Remember those summer headlines about the virtual collapse of T.S.A. security at the airports? They painted a picture so dreadful that some commentators suggested you arrive for your flights some four hours in advance of departure.
"Chaos at the airports." "Chicago passengers wait in line for two hours and more." "Numerous fliers miss their flights." "Pre-check disappoints."
So bad was the press coverage of airport crowding that a full retraction is currently needed. The picture has entirely changed, and the lines have dramatically shortened. In an unprecedented bipartisan vote, Congress has apparently given the T.S.A. the additional money it needed. According to many reports, appropriations have enabled the government screeners to hire more than 800 new airport agents, many more bomb-sniffing dogs, the ability to incur overtime charges for security personnel.

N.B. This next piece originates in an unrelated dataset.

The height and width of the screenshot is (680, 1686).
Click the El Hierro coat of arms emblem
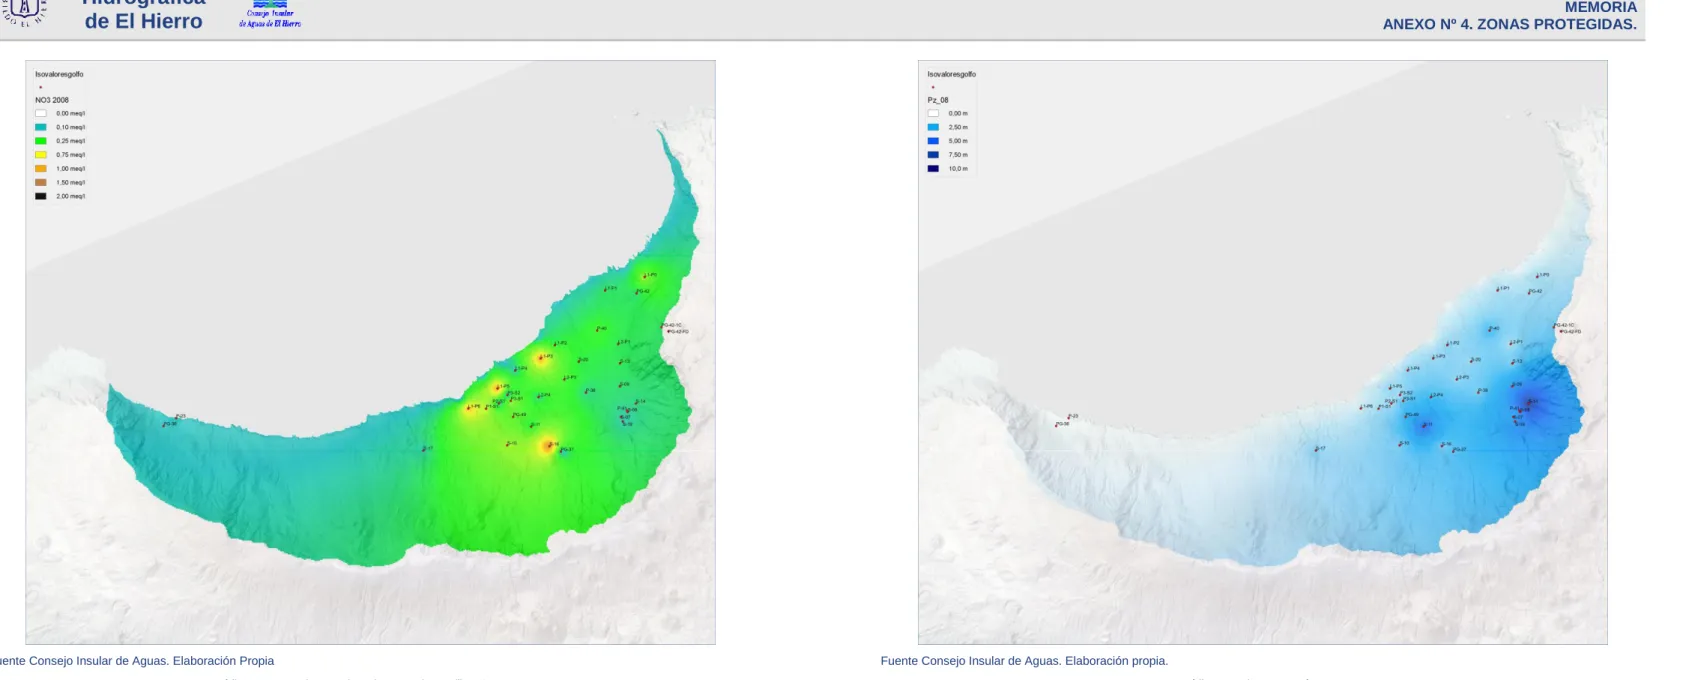click(x=23, y=12)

And the result is that lines to go through security are now so short that passengers can pass through them in 10 minutes and less. In Chicago, for instance, today's passengers sometimes wait as little as five minutes before they are waved through the electronic monitors.
What's more, applicants for pre-check privileges are now able to submit their requests, in many instances, online rather than in person. As a result, the number of passengers permitted to avoid taking off their shoes or removing their laptops from briefcases, is now in excess of two million (and growing fast).
All in all, matters have improved considerably. And going to an airport is no longer a fearful matter. A rare bipartisan act of the Congress has remedied a condition that threatened to deter many Americans from even considering a flight by air, either to domestic or international locations.
So the news about the T.S.A. requires a retraction. This is it.